Quantitative effects of cerebral infarction on spatial learning in rats

• Published in: Experimental neurology Vol. 116; no. 2; pp. 122 - 132
• Main Authors: Lyden, P.D., Zivin, J.A., Chabolla, D.R., Jacobs, M.A., Gage, F.H.
• Format: Journal Article
• Language: English
• Published: Amsterdam Elsevier Inc 01.05.1992; Elsevier
• Subjects: Animals; Behavior, Animal - physiology; Biological and medical sciences; Brain - pathology; Cerebral Infarction - pathology; Cerebral Infarction - psychology; Histological Techniques; Learning - physiology; Male; Medical sciences; Nervous system involvement in other diseases. Miscellaneous; Neurology; Rats; Rats, Inbred Strains; Space life sciences; Space Perception - physiology; Learning; Cerebral infarction; Nervous system diseases; Experimental disease; Animal; Higher nervous function; Spatial orientation; Clinical investigation; Cerebrovascular disease
• ISSN: 0014-4886; 1090-2430
• DOI: 10.1016/0014-4886(92)90160-R

Outcome following stroke is difficult to measure because the behavioral response to infarction is variable. We hypothesized that cognitive function, such as spatial learning, may be a reproducible and sensitive outcome variable. We developed an animal model of multifocal cerebral ischemia in order to study the effects of infarction on learning. To cause ischemia, several hundred microspheres were injected into the internal carotid arteries of rats. After ischemia, behavior was measured using a global rating and a Morris water maze.
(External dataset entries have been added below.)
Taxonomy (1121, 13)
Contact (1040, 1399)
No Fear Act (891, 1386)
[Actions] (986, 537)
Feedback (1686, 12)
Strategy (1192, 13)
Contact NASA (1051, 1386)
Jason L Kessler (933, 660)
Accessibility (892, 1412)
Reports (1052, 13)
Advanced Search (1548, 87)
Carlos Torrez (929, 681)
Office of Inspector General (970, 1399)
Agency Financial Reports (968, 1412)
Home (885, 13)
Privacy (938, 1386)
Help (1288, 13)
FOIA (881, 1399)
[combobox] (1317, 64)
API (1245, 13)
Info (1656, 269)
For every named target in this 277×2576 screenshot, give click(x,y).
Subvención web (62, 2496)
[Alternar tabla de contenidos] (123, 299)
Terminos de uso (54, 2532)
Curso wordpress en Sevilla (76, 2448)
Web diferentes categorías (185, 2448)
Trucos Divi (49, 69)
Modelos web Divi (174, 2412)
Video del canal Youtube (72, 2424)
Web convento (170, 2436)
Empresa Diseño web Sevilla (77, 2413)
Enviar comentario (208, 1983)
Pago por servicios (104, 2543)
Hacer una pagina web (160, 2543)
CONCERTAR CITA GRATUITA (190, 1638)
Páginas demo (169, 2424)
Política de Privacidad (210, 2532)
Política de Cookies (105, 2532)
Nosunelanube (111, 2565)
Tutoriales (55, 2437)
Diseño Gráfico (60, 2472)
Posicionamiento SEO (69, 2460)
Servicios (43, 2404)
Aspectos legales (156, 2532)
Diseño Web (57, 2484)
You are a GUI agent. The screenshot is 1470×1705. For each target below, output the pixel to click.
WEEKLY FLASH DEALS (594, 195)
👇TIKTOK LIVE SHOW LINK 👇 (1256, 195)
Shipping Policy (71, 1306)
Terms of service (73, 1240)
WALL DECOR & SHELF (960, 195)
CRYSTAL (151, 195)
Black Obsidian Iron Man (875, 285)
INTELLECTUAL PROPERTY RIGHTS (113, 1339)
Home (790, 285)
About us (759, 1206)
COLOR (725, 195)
Postmortem serial brain sections were stained and the size of the infarctions was measured. We found that intracerebral microspheres caused cortical infarction and an impairment of spatial learning. This impairment was not due to occlusion of the internal carotid artery and was not found in animals who received a sham injection of saline. The degree of learning impairment was not correlated with the volume density of the infarctions or with the volume density of the remaining cerebral hemisphere. The learning impairment clearly differentiated normal from lesioned animals, and the impairment was probably due to a delay in acquisition of spatial information rather than a defect in retention or retrieval. Measurement of learning deficit after cerebral ischemia is an efficient and sensitive method for evaluating new stroke treatments and possibly for exploring structure function relationships.